> _WHAT IS BEING ASKED_:
Your task is to set down the records below again, exactly.

> _GIVEN ENTRIES_:
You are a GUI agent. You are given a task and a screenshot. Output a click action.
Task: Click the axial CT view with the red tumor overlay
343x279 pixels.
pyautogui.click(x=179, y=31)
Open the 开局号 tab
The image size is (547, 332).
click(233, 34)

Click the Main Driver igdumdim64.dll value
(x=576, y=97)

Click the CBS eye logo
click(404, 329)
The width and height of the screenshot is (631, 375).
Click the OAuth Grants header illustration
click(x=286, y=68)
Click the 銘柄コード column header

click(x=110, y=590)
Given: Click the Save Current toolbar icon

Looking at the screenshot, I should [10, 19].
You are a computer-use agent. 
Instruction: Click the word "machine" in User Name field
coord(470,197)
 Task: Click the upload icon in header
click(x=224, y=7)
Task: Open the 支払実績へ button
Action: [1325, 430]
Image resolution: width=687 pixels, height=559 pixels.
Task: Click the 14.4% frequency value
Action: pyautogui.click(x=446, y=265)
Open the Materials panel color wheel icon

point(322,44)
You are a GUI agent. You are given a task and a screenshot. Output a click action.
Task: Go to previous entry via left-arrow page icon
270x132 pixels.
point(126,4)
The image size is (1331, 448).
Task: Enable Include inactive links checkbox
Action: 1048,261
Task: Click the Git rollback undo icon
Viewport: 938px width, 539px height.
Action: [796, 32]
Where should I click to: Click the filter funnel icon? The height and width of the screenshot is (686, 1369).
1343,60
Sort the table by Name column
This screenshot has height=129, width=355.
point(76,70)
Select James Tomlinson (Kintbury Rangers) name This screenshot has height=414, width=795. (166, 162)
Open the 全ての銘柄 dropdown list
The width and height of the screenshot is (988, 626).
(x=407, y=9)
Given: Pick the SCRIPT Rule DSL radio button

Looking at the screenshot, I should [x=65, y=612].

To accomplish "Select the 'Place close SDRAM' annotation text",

> _ANSWER SPACE_:
You are a GUI agent. You are given a task and a screenshot. Output a click action.
Task: Click the axial CT view with the red tumor overlay
343x279 pixels.
pyautogui.click(x=179, y=31)
Open the 开局号 tab
The image size is (547, 332).
click(233, 34)

Click the Main Driver igdumdim64.dll value
(x=576, y=97)

Click the CBS eye logo
click(404, 329)
The width and height of the screenshot is (631, 375).
Click the OAuth Grants header illustration
click(x=286, y=68)
Click the 銘柄コード column header

click(x=110, y=590)
Given: Click the Save Current toolbar icon

Looking at the screenshot, I should [10, 19].
You are a computer-use agent. 
Instruction: Click the word "machine" in User Name field
coord(470,197)
 Task: Click the upload icon in header
click(x=224, y=7)
Task: Open the 支払実績へ button
Action: [1325, 430]
Image resolution: width=687 pixels, height=559 pixels.
Task: Click the 14.4% frequency value
Action: pyautogui.click(x=446, y=265)
Open the Materials panel color wheel icon

point(322,44)
You are a GUI agent. You are given a task and a screenshot. Output a click action.
Task: Go to previous entry via left-arrow page icon
270x132 pixels.
point(126,4)
The image size is (1331, 448).
Task: Enable Include inactive links checkbox
Action: 1048,261
Task: Click the Git rollback undo icon
Viewport: 938px width, 539px height.
Action: [796, 32]
Where should I click to: Click the filter funnel icon? The height and width of the screenshot is (686, 1369).
1343,60
Sort the table by Name column
This screenshot has height=129, width=355.
point(76,70)
Select James Tomlinson (Kintbury Rangers) name This screenshot has height=414, width=795. (166, 162)
Open the 全ての銘柄 dropdown list
The width and height of the screenshot is (988, 626).
(x=407, y=9)
Given: Pick the SCRIPT Rule DSL radio button

Looking at the screenshot, I should [x=65, y=612].

To accomplish "Select the 'Place close SDRAM' annotation text",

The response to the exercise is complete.